Ignorância seletiva

Ao longo de minha vida, aprendi muita coisa sobre o ser humano. A tal ponto que já não me surpreende a constatação de que para muitos a condição a que Hannah Arendt chama humana diferencia uns dos outros indivíduos. Há aqueles dotados de determinado grau de humanidade, enquanto a outros o qualificativo é atribuído em função de andarem sobre as duas patas traseiras e terem aparência que os aproxima dos demais. Nada além disso. Nesses bípedes sem mérito é frequente a incoerência, desde que ela ajude a consumar propósitos impossibilitados de os erguer à condição humana. Exemplo com o qual topo a todo instante, hoje mais que ontem, diz respeito à defesa de uma economia em que o dinheiro e a riqueza material subordinam todos os atos e a própria vida desses indivíduos. Os que não se cansam de proclamar que time is money. Dito assim, em outra língua, porque a veneração à pátria-mãe (muitas vezes madrasta) é o que conta. Fingem todos ignorar que os valores orientadores de suas ações são escolha própria. Quando ocorre de saberem que há valores não mensuráveis, o que é pouco frequente. Algo compreensível, se lembrarmos que sua opção é por outro tipo de valor. São os mesmos que, por qualquer dá cá aquela palha, saem em defesa do que batizaram de mercado. Defendem essa instituição informe, inodora a não ser pelo mau cheiro dos negócios que a justificam, e sensaborosa, não fosse o prazer que o bolso cheio dá, sempre que veem ameaçado o benefício pessoal que os anima.

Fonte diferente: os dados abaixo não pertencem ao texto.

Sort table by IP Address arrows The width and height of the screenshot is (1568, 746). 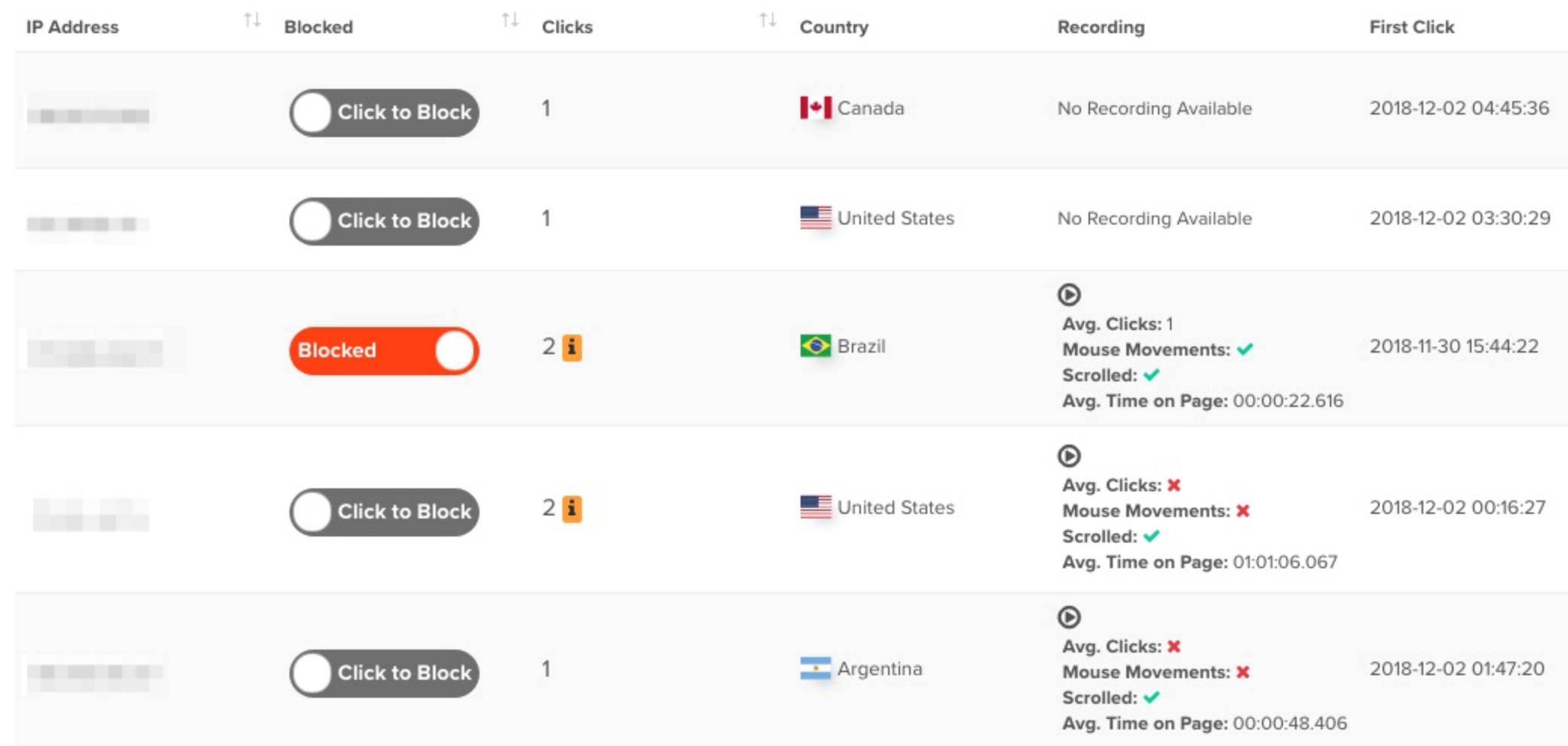pyautogui.click(x=253, y=20)
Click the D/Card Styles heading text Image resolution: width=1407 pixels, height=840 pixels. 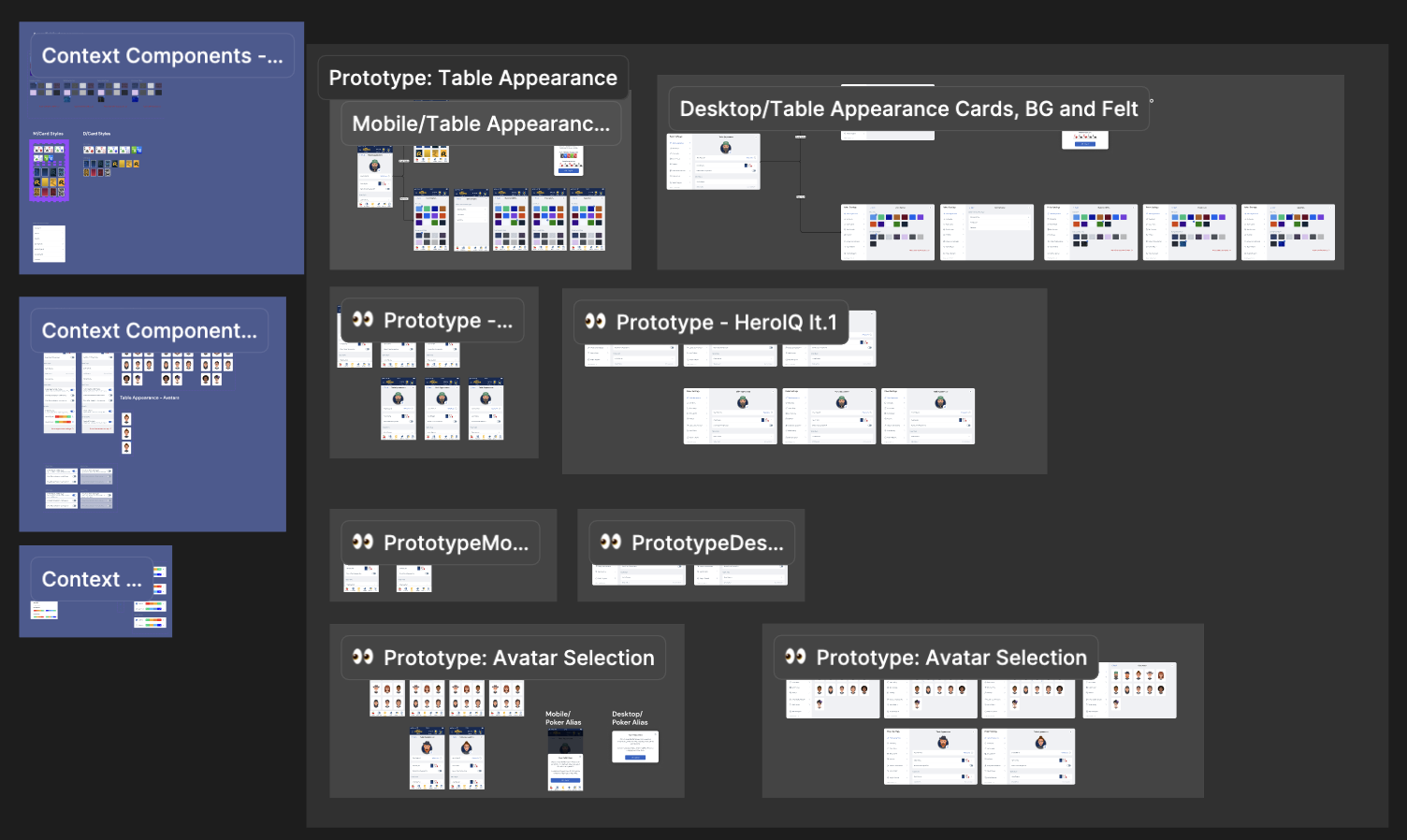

Revoltam-se, hipocritamente, contra o juiz que vende sentenças, a mãe que prostitui a filha, o servidor público corrupto. Fazem-se de bobos, quando a realidade em sua crueza ilustra a prédica costumeira em sua linguagem: todo homem tem seu preço. Magistrado, mãe, corrupto apenas encontraram a oportunidade de ver tal preço pago. Agora, o exemplo mais flagrante desse paradoxo está na reclamação diante das manobras que certas empresas tentam articular, para vender a vacina, dela apoderando-se antes que o poder público a assegure, gratuitamente, a todos. Sequer admitem suspeitar de que a hesitação governamental em relação à imunização dos brasileiros tem a ver com isso.